# root can not login after update and reboot



## topclimber (Feb 24, 2010)

I'v got a root login problem caused by freebsd update from 7 to 8 release.

What I have done is following below instruction from official page.

1. I did `# freebsd-update upgrade -r 8.0-RELEASE`
2. `# freebsd-update install`
3. `# shutdown -r now`
4. `# freebsd-update install`
during this step, I did portsnap fetch update for all ports, but not manually rebuild all ports, and then found share libs are broken and many programs can not work properly, like wget, vim ....,then I did a step5 for a reboot
5. `# shutdown -r now`

After this step, the root user can not login due to some broken libs(can not recall exact error message, I can post if you need it later)

Any idea I can fix problem and login as root? I haven't tried signle user mode but thinking the broken libs issue will still exist even for single user mode.

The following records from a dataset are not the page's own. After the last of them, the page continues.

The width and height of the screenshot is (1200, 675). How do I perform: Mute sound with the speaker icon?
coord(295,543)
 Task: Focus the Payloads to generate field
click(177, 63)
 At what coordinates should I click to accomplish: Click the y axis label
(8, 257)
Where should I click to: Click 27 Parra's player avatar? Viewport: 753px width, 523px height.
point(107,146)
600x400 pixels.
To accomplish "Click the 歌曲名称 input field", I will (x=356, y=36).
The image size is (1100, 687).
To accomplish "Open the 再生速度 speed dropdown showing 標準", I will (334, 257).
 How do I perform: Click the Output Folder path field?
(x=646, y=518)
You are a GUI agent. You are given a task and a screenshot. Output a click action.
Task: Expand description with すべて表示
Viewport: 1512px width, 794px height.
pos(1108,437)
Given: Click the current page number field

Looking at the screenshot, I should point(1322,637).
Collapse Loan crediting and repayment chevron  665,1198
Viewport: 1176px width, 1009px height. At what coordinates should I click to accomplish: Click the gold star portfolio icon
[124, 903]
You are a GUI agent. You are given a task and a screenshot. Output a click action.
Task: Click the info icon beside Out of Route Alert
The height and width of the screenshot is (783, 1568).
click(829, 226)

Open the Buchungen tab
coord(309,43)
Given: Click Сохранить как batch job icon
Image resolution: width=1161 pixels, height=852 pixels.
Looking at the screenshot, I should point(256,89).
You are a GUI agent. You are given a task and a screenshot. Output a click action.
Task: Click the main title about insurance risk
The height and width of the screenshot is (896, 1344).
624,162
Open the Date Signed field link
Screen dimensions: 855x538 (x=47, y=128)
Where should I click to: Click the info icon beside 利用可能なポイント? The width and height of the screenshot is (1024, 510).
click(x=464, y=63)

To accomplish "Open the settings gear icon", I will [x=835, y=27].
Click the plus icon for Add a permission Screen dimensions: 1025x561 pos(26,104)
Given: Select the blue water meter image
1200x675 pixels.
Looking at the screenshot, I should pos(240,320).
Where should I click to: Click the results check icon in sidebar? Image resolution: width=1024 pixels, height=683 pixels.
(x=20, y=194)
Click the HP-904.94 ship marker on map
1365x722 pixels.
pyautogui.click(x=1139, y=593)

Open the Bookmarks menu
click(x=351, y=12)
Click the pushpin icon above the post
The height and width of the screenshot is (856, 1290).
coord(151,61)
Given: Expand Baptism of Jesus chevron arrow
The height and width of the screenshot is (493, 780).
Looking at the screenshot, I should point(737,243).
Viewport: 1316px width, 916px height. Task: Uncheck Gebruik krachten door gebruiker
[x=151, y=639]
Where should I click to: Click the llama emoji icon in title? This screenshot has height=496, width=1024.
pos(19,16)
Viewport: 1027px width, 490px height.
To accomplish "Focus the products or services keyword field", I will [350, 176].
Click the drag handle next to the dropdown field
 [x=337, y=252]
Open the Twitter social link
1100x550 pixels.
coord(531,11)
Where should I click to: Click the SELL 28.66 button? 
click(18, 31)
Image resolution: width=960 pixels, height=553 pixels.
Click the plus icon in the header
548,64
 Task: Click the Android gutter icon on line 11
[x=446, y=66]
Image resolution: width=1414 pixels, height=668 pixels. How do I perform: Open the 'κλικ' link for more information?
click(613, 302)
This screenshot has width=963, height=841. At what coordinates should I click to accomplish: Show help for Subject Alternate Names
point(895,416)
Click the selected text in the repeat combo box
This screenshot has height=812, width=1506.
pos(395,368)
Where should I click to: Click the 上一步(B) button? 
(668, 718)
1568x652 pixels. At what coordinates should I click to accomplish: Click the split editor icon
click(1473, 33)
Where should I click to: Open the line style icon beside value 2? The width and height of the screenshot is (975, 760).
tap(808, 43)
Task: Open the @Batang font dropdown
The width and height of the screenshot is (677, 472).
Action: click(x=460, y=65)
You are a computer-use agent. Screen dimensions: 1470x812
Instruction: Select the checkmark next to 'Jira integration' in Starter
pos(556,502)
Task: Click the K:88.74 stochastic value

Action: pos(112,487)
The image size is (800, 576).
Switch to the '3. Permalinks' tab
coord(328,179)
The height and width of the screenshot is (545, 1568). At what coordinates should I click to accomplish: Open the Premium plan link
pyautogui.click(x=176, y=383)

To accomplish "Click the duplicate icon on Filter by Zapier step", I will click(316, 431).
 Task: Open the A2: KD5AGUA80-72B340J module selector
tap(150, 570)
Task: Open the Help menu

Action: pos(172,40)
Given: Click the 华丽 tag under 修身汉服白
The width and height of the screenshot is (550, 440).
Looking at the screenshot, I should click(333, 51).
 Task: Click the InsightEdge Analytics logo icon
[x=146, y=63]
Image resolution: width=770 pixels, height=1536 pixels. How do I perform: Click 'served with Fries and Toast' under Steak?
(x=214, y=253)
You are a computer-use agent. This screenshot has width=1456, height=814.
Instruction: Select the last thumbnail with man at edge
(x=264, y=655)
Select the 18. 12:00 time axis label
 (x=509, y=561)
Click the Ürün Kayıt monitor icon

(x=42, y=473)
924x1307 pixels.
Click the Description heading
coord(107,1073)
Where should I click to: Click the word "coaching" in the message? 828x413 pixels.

===================Reference=============================
FreeBSD Update

The freebsd-update(8) utility supports binary upgrades of i386 and amd64 systems running earlier FreeBSD releases. Systems running 7.[012]-RELEASE, 8.0-BETA[1234], or 8.0-RC[123] can upgrade as follows:

`# freebsd-update upgrade -r 8.0-RELEASE`

During this process, FreeBSD Update may ask the user to help by merging some configuration files or by confirming that the automatically performed merging was done correctly.

`# freebsd-update install`

The system must be rebooted with the newly installed kernel before continuing.

`# shutdown -r now`

After rebooting, freebsd-update needs to be run again to install the new userland components:

`# freebsd-update install`

At this point, users of systems being upgraded from FreeBSD 8.0-BETA2 or earlier will be prompted by freebsd-update to rebuild all third-party applications (e.g., ports installed from the ports tree) due to updates in system libraries. See:

    *

http://www.daemonology.net/blog/2009-07-11-freebsd-update-to-8.0-beta1.html

for more details. After updating installed third-party applications (and again, only if freebsd-update printed a message indicating that this was necessary), run freebsd-update again so that it can delete the old (no longer used) system libraries:

`# freebsd-update install`

Finally, reboot into 8.0-RELEASE:

`# shutdown -r now`


----------



## aragon (Feb 24, 2010)

You will probably need to try recover in single user mode.  Boot up like that and try use /bin/sh as shell.  If that fails, make note of the problematic library and then try /rescue/sh.  There are a bunch more binaries in /rescue that are statically compiled that should help you fix your broken libs.


----------



## jnbek (Feb 24, 2010)

> During this process, FreeBSD Update may ask the user to help by merging some configuration files or by confirming that the automatically performed merging was done correctly.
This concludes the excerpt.